Your output should be exactly the lines from the one containing "This screenshot has width=868, height=405." through the final line of the records, both included, with every picture left out.
--
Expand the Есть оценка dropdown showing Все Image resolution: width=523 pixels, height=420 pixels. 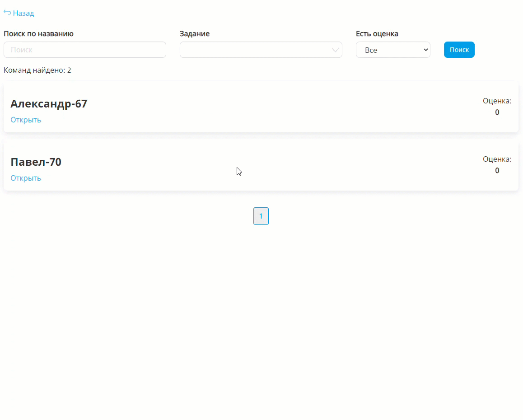(393, 50)
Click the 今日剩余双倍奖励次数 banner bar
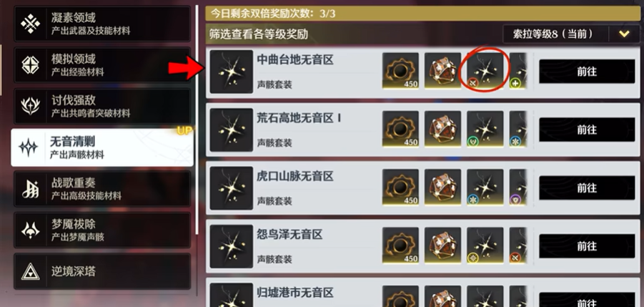 (x=422, y=14)
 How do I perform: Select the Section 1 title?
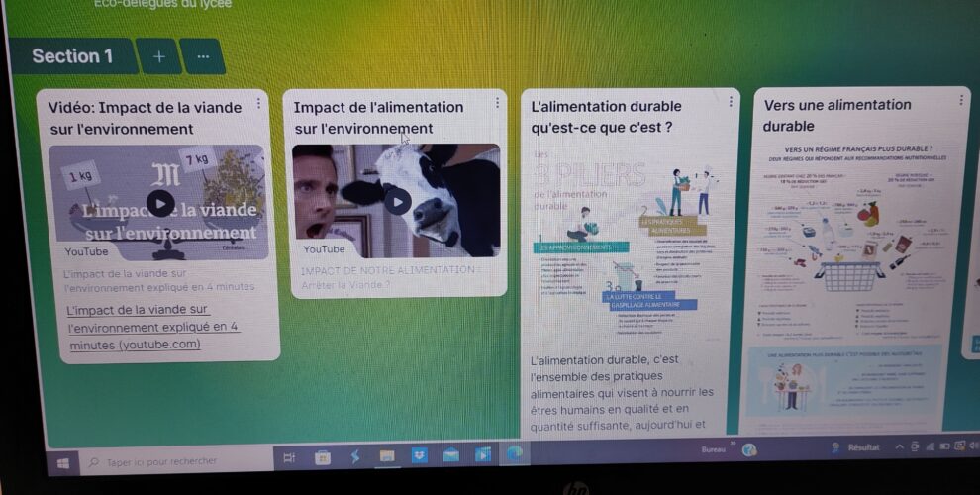[72, 56]
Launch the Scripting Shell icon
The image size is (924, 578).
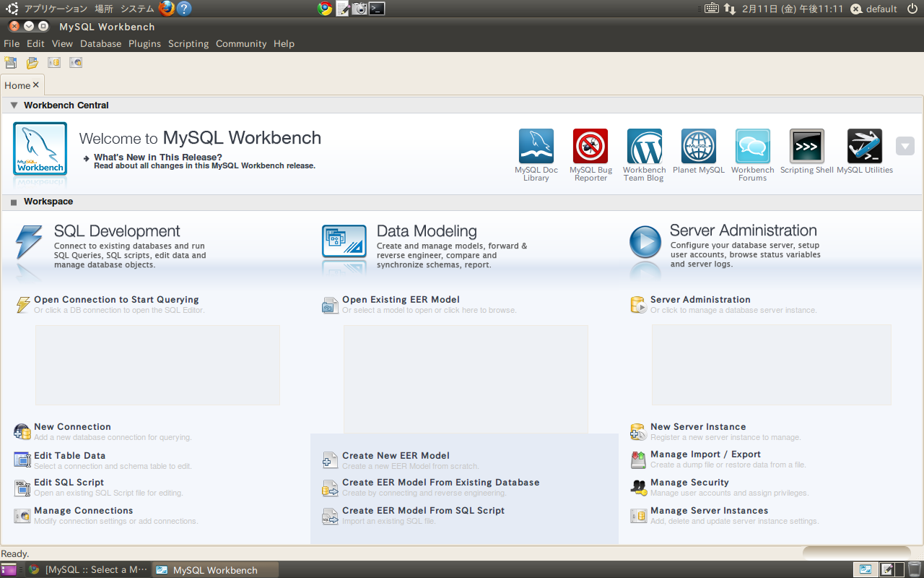click(806, 147)
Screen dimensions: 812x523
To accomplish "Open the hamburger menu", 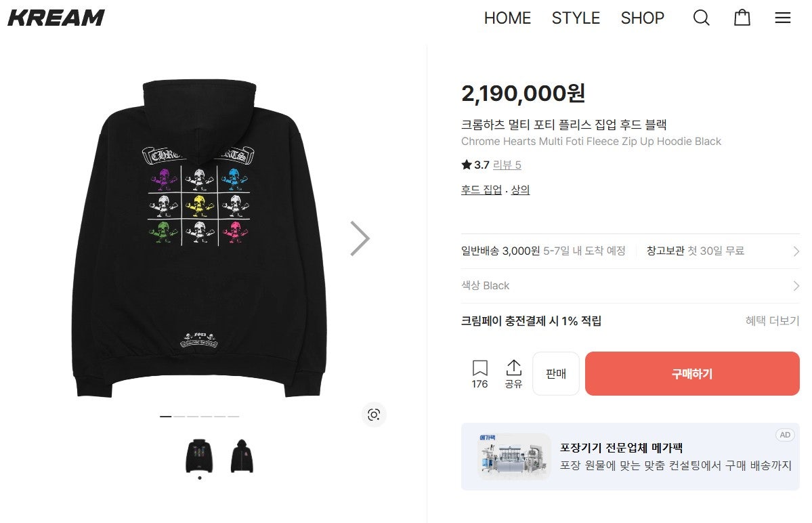I will point(783,18).
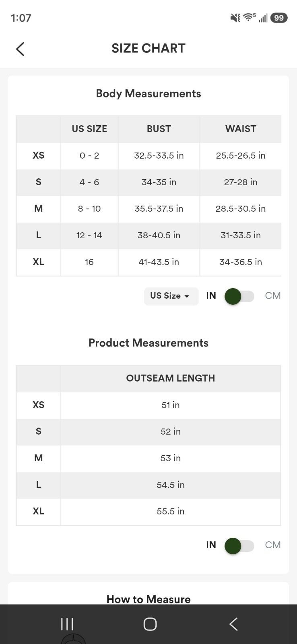Select IN label under Product Measurements table
Viewport: 297px width, 644px height.
click(211, 545)
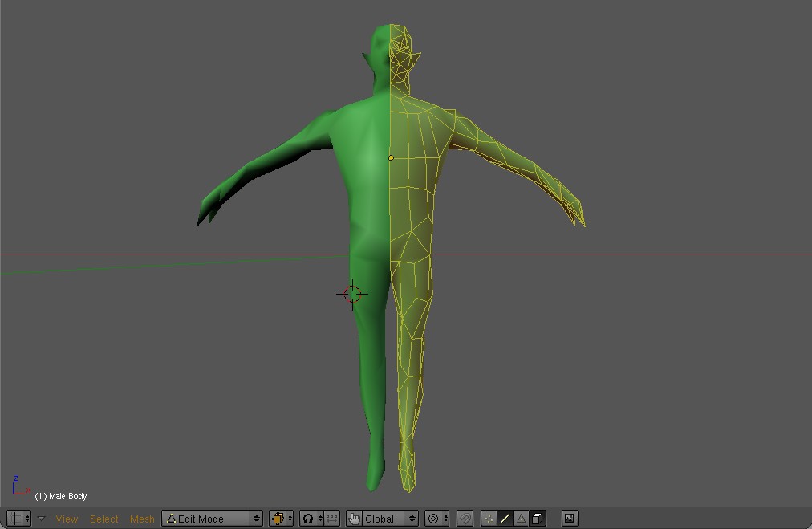
Task: Switch to edge select mode
Action: click(505, 518)
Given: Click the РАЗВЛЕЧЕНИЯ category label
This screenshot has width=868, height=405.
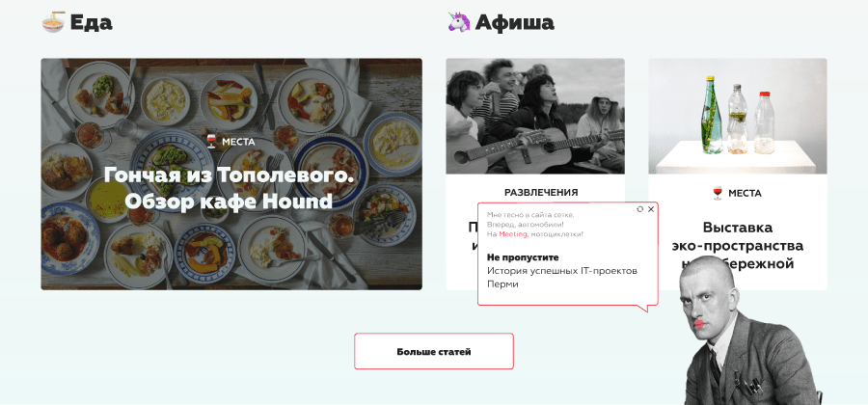Looking at the screenshot, I should click(541, 193).
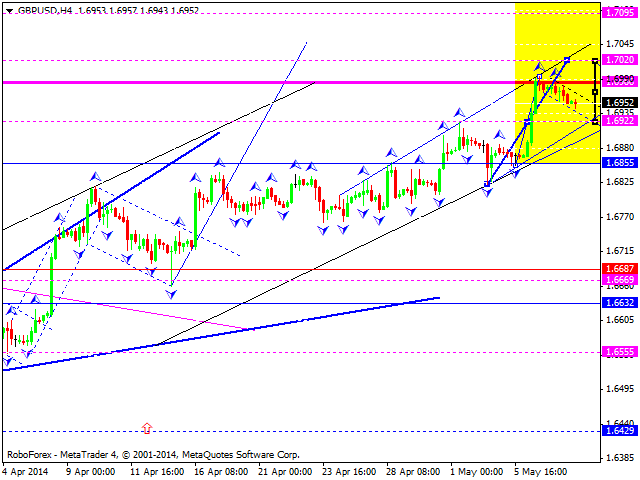Screen dimensions: 640x480
Task: Select the 1.7020 magenta price tag
Action: coord(621,60)
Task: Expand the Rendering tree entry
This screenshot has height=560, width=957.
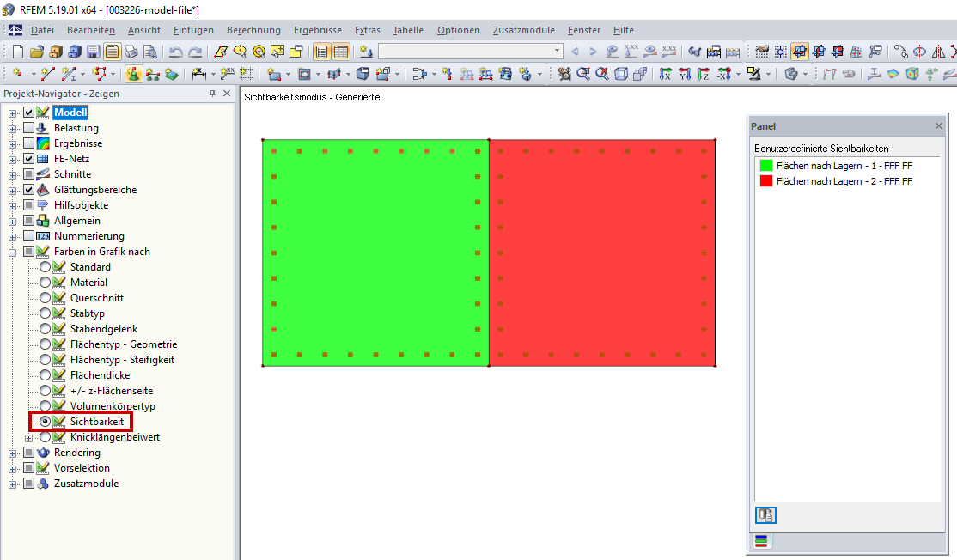Action: click(11, 452)
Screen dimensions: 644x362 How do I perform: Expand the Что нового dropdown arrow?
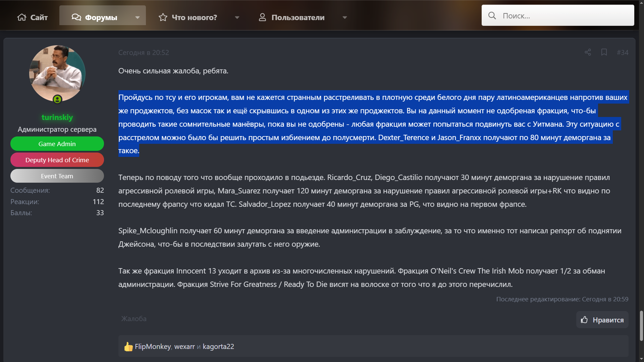click(x=237, y=17)
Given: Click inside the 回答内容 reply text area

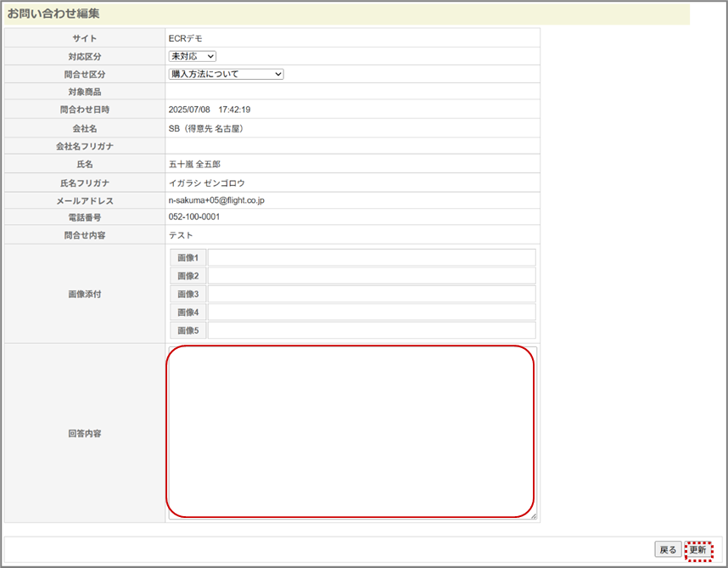Looking at the screenshot, I should [350, 430].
--
(ANSWER TO THE PROBLEM)
This screenshot has width=868, height=405.
Looking at the screenshot, I should click(541, 193).
Screen dimensions: 640x480
Task: Select the 1.7020 magenta price tag
Action: coord(621,60)
Task: Expand the Rendering tree entry
This screenshot has height=560, width=957.
Action: click(11, 452)
Screen dimensions: 644x362 How do I perform: Expand the Что нового dropdown arrow?
click(x=237, y=17)
Given: Click inside the 回答内容 reply text area

Looking at the screenshot, I should [350, 430].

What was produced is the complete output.